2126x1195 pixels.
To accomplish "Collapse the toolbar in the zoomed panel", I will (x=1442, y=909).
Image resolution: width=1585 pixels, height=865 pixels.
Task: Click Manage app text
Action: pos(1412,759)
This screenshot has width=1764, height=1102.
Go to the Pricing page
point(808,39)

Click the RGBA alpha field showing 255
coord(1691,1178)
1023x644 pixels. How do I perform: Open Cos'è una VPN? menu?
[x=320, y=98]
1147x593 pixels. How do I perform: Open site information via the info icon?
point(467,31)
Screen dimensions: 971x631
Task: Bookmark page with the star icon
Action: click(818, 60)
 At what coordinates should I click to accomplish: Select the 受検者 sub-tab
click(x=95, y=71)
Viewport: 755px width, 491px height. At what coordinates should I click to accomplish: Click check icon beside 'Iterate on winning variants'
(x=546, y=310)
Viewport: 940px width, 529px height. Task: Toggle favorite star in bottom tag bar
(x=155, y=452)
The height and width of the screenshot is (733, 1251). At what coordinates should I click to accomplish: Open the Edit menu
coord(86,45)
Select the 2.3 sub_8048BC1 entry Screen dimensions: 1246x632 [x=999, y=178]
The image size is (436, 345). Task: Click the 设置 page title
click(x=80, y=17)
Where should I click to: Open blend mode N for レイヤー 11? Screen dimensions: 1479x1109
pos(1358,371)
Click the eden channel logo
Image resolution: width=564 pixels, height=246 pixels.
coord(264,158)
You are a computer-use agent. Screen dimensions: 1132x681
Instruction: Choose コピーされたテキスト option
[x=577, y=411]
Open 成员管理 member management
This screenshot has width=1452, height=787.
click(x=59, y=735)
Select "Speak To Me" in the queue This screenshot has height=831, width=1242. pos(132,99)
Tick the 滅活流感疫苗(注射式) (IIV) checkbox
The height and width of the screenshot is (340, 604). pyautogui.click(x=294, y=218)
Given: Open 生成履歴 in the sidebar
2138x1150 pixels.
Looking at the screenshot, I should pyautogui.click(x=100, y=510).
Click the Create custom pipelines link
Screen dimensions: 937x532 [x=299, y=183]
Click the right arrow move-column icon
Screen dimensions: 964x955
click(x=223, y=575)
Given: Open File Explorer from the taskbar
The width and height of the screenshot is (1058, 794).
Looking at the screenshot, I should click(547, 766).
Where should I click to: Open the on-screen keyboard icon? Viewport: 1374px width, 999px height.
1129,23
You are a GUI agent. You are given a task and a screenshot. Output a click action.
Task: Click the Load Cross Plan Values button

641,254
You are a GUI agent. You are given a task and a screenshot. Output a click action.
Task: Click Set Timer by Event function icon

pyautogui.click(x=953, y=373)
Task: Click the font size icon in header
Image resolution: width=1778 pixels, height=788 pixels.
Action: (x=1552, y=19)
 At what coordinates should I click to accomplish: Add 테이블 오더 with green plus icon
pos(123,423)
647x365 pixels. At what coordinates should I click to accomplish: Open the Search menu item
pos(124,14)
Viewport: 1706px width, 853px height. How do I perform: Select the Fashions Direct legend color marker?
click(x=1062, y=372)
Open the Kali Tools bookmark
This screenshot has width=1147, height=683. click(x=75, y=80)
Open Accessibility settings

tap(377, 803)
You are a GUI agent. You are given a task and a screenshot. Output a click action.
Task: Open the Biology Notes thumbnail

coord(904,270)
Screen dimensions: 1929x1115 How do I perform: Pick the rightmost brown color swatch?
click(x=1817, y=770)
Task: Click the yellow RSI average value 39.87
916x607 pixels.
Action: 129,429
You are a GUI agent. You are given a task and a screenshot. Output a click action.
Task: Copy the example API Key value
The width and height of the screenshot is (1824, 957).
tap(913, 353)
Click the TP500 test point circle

+++

_Problem requirements_.
The records above must be repeated exactly, in their entirety.

_Response to the exercise_.
2126x1195 pixels.
To accomplish "Collapse the toolbar in the zoomed panel", I will (x=1442, y=909).
Image resolution: width=1585 pixels, height=865 pixels.
Task: Click Manage app text
Action: pos(1412,759)
This screenshot has width=1764, height=1102.
Go to the Pricing page
point(808,39)

Click the RGBA alpha field showing 255
coord(1691,1178)
1023x644 pixels. How do I perform: Open Cos'è una VPN? menu?
[x=320, y=98]
1147x593 pixels. How do I perform: Open site information via the info icon?
point(467,31)
Screen dimensions: 971x631
Task: Bookmark page with the star icon
Action: click(818, 60)
 At what coordinates should I click to accomplish: Select the 受検者 sub-tab
click(x=95, y=71)
Viewport: 755px width, 491px height. At what coordinates should I click to accomplish: Click check icon beside 'Iterate on winning variants'
(x=546, y=310)
Viewport: 940px width, 529px height. Task: Toggle favorite star in bottom tag bar
(x=155, y=452)
The height and width of the screenshot is (733, 1251). At what coordinates should I click to accomplish: Open the Edit menu
coord(86,45)
Select the 2.3 sub_8048BC1 entry Screen dimensions: 1246x632 [x=999, y=178]
The image size is (436, 345). Task: Click the 设置 page title
click(x=80, y=17)
Where should I click to: Open blend mode N for レイヤー 11? Screen dimensions: 1479x1109
pos(1358,371)
Click the eden channel logo
Image resolution: width=564 pixels, height=246 pixels.
coord(264,158)
You are a computer-use agent. Screen dimensions: 1132x681
Instruction: Choose コピーされたテキスト option
[x=577, y=411]
Open 成员管理 member management
This screenshot has width=1452, height=787.
click(x=59, y=735)
Select "Speak To Me" in the queue This screenshot has height=831, width=1242. pos(132,99)
Tick the 滅活流感疫苗(注射式) (IIV) checkbox
The height and width of the screenshot is (340, 604). pyautogui.click(x=294, y=218)
Given: Open 生成履歴 in the sidebar
2138x1150 pixels.
Looking at the screenshot, I should pyautogui.click(x=100, y=510).
Click the Create custom pipelines link
Screen dimensions: 937x532 [x=299, y=183]
Click the right arrow move-column icon
Screen dimensions: 964x955
click(x=223, y=575)
Given: Open File Explorer from the taskbar
The width and height of the screenshot is (1058, 794).
Looking at the screenshot, I should click(547, 766).
Where should I click to: Open the on-screen keyboard icon? Viewport: 1374px width, 999px height.
1129,23
You are a GUI agent. You are given a task and a screenshot. Output a click action.
Task: Click the Load Cross Plan Values button

641,254
You are a GUI agent. You are given a task and a screenshot. Output a click action.
Task: Click Set Timer by Event function icon

pyautogui.click(x=953, y=373)
Task: Click the font size icon in header
Image resolution: width=1778 pixels, height=788 pixels.
Action: (x=1552, y=19)
 At what coordinates should I click to accomplish: Add 테이블 오더 with green plus icon
pos(123,423)
647x365 pixels. At what coordinates should I click to accomplish: Open the Search menu item
pos(124,14)
Viewport: 1706px width, 853px height. How do I perform: Select the Fashions Direct legend color marker?
click(x=1062, y=372)
Open the Kali Tools bookmark
This screenshot has width=1147, height=683. click(x=75, y=80)
Open Accessibility settings

tap(377, 803)
You are a GUI agent. You are given a task and a screenshot. Output a click action.
Task: Open the Biology Notes thumbnail

coord(904,270)
Screen dimensions: 1929x1115 How do I perform: Pick the rightmost brown color swatch?
click(x=1817, y=770)
Task: Click the yellow RSI average value 39.87
916x607 pixels.
Action: 129,429
You are a GUI agent. You are given a task and a screenshot. Output a click action.
Task: Copy the example API Key value
The width and height of the screenshot is (1824, 957).
tap(913, 353)
Click the TP500 test point circle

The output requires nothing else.